*** DATASET EXTRACT ***

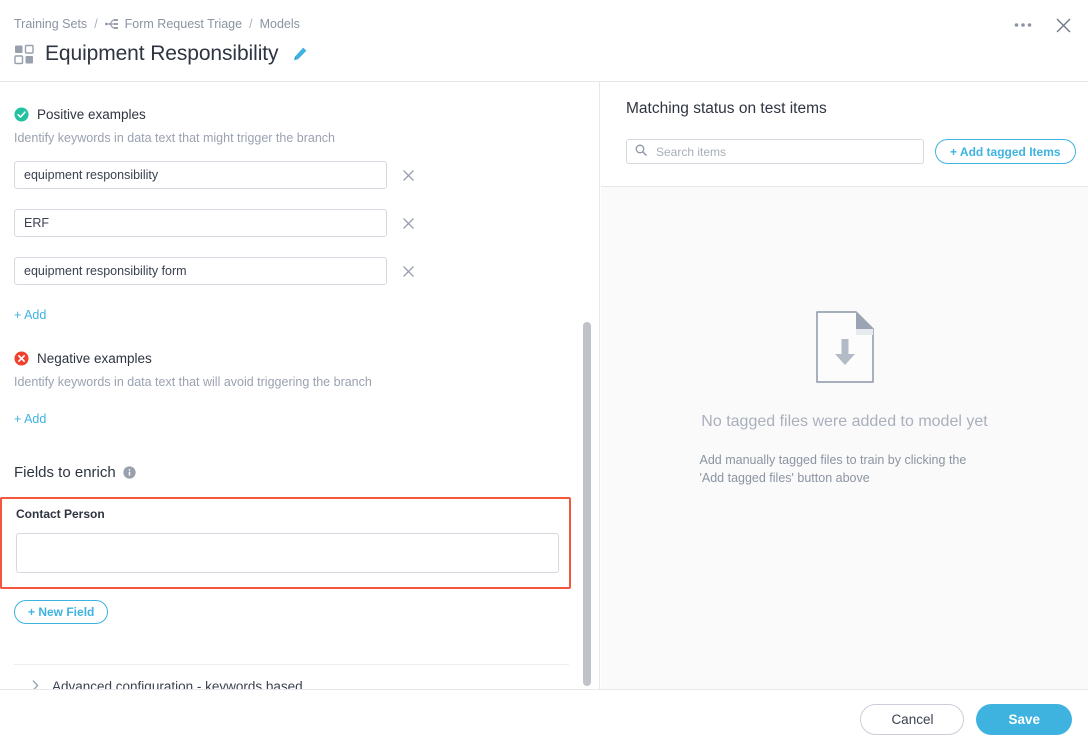 The image size is (1088, 741). I want to click on advanced-configuration-row: Advanced configuration - keywords based, so click(300, 677).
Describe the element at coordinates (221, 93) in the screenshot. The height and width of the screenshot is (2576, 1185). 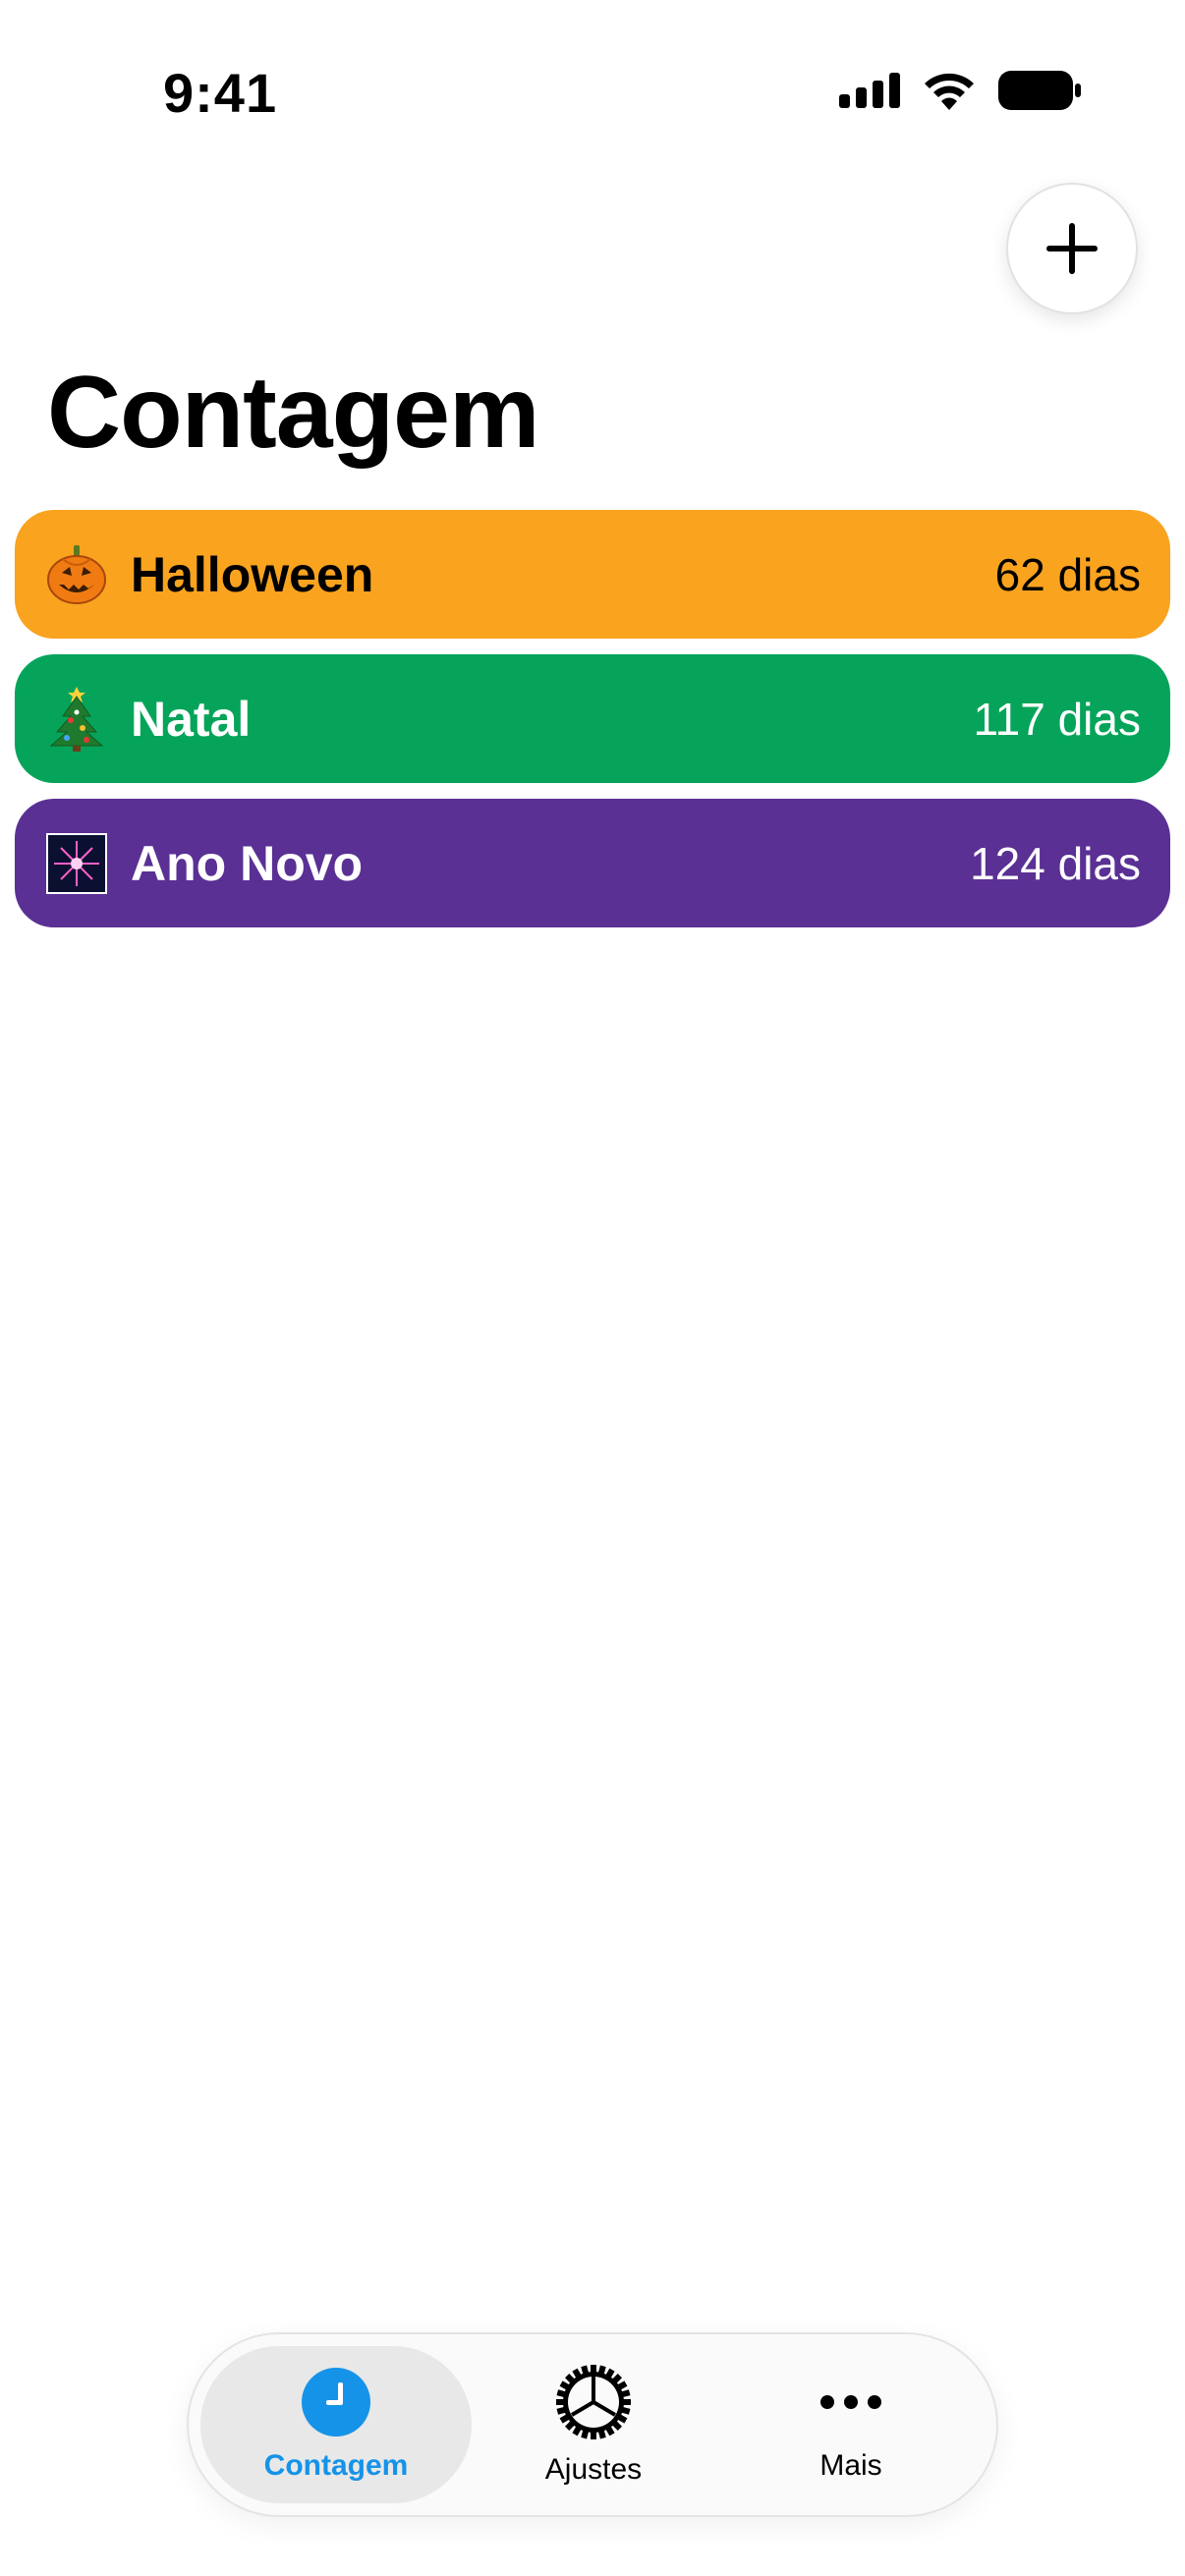
I see `status-time: 9:41` at that location.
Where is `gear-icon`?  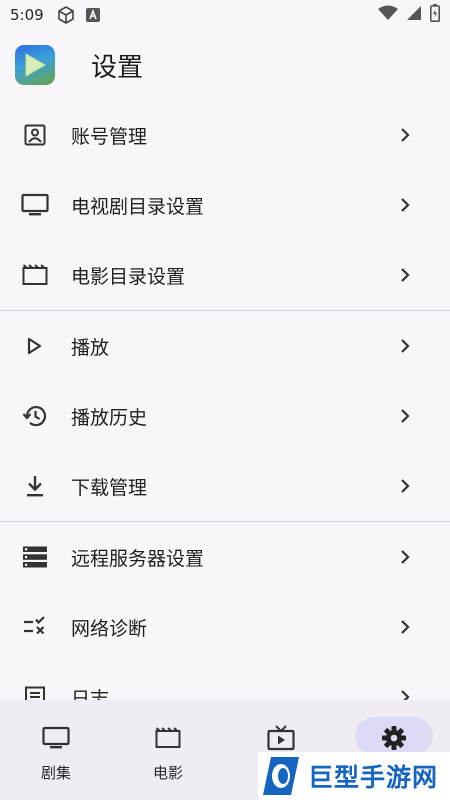
gear-icon is located at coordinates (394, 738).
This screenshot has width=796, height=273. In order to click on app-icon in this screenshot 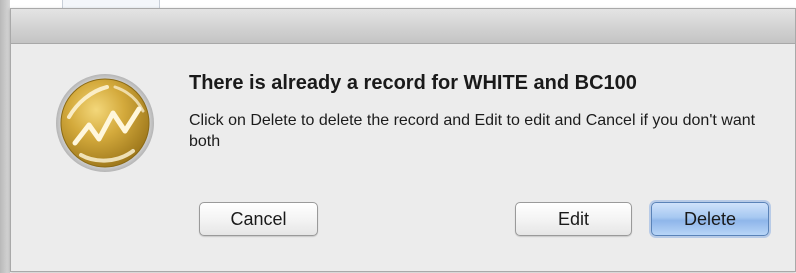, I will do `click(105, 123)`.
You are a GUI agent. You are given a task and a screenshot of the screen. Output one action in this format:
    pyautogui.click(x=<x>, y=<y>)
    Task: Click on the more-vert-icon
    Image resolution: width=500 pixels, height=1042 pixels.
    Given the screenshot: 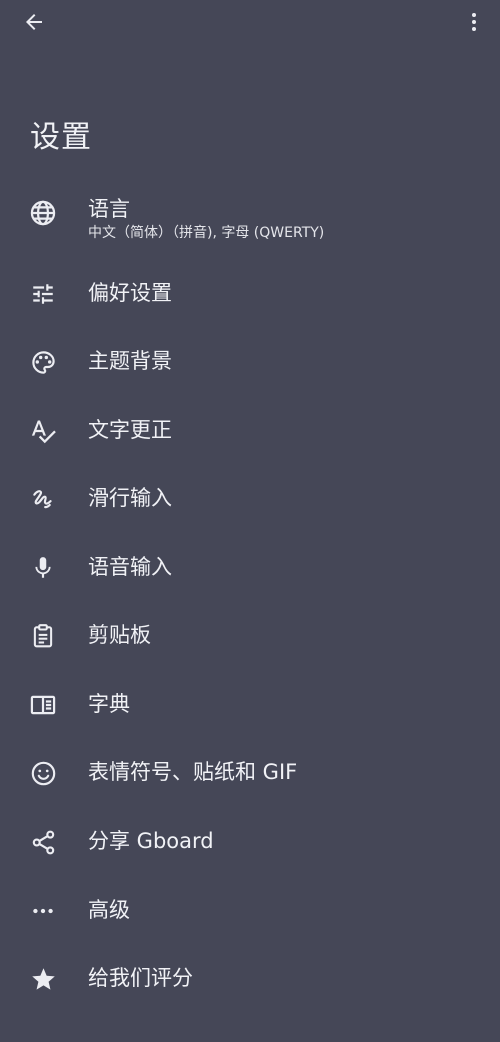 What is the action you would take?
    pyautogui.click(x=474, y=22)
    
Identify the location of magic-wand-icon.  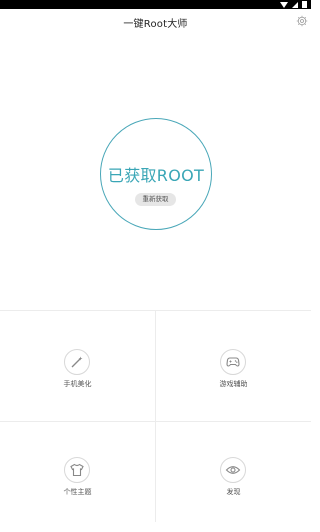
(77, 362).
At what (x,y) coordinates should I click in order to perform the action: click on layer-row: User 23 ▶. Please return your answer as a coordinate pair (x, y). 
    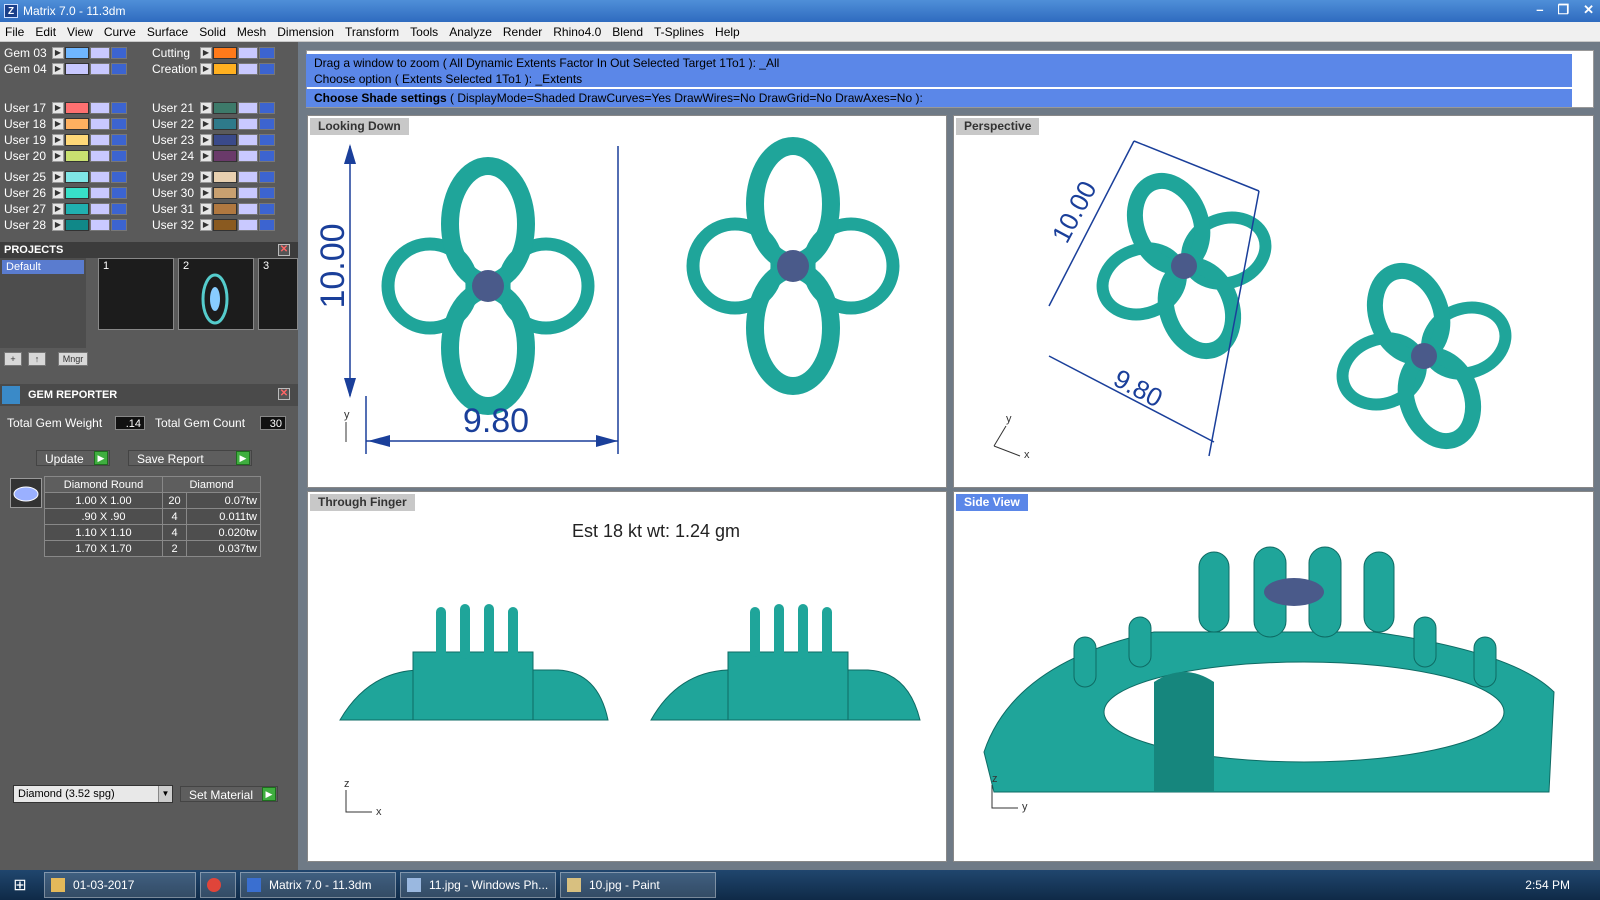
    Looking at the image, I should click on (212, 140).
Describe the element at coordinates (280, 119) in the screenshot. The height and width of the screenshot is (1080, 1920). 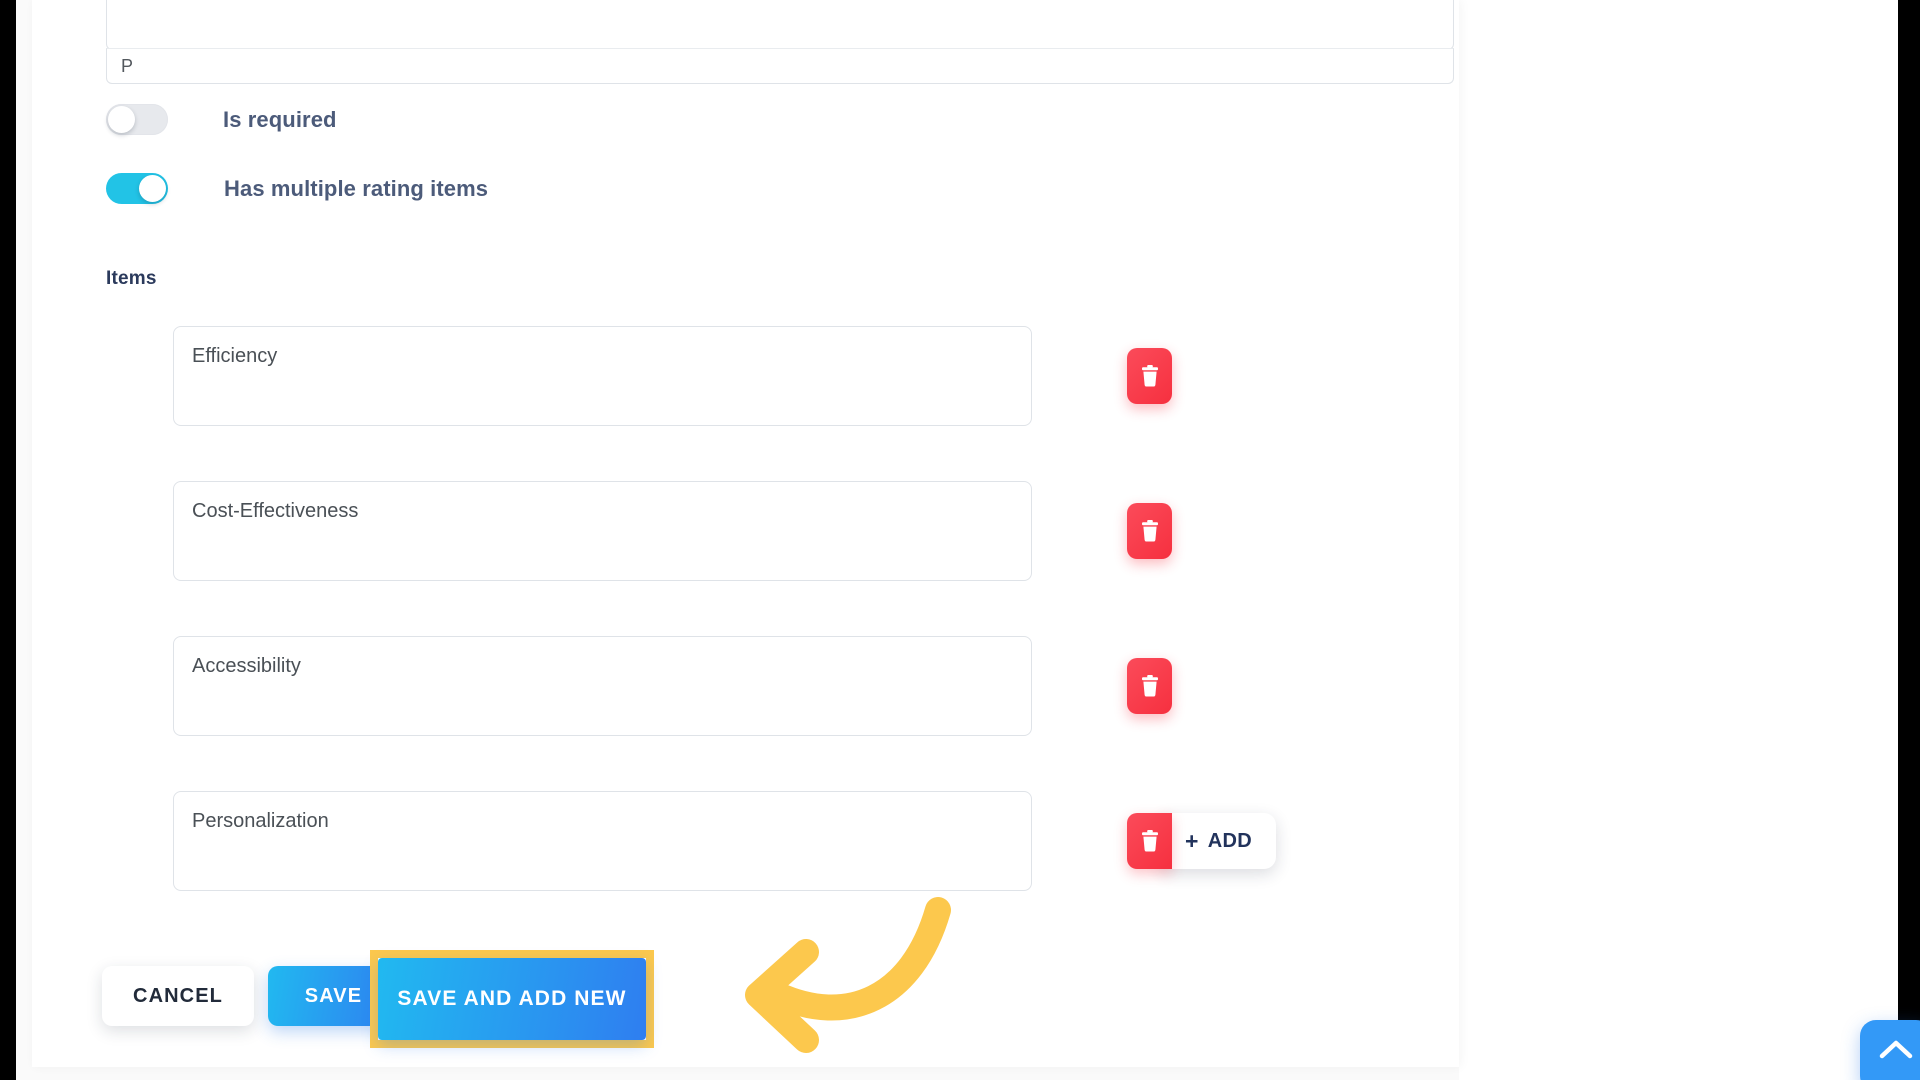
I see `is-required-label: Is required` at that location.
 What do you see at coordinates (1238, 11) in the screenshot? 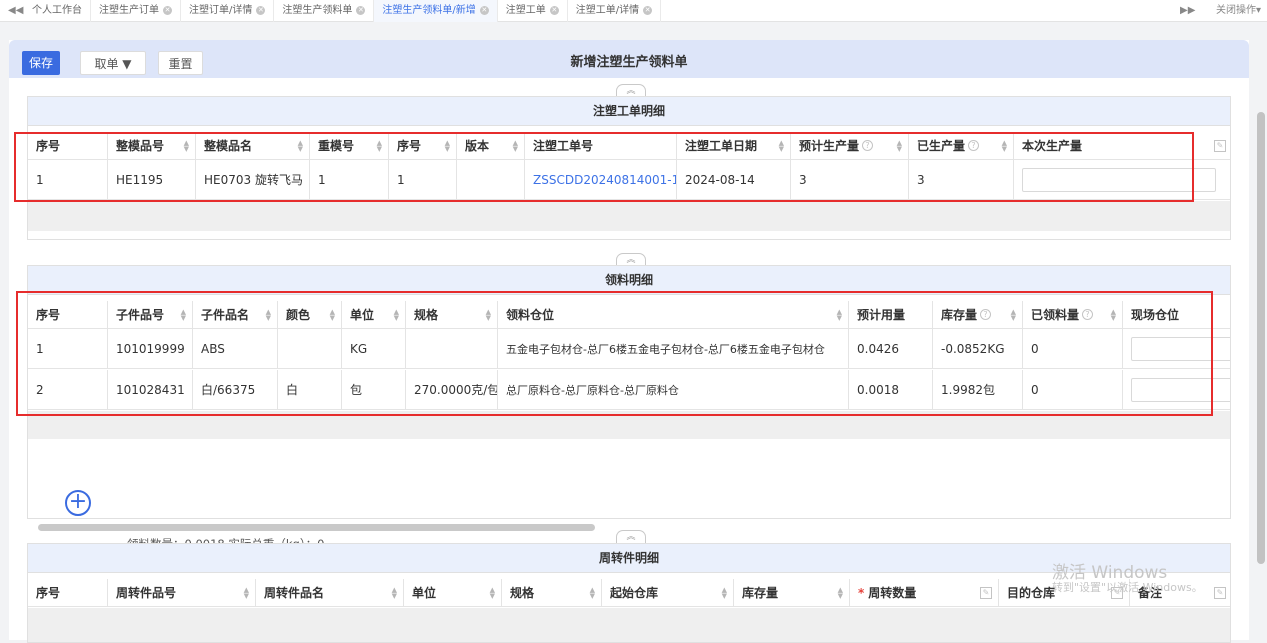
I see `close-operations-menu: 关闭操作▾` at bounding box center [1238, 11].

*** End of DATASET EXTRACT ***

# ABOUT THIS EXERCISE
Transcribe the items from the line containing "What do you" through the end of the items, leaving out the pictures.

# ANSWER BOX
 What do you see at coordinates (1238, 11) in the screenshot? 
I see `close-operations-menu: 关闭操作▾` at bounding box center [1238, 11].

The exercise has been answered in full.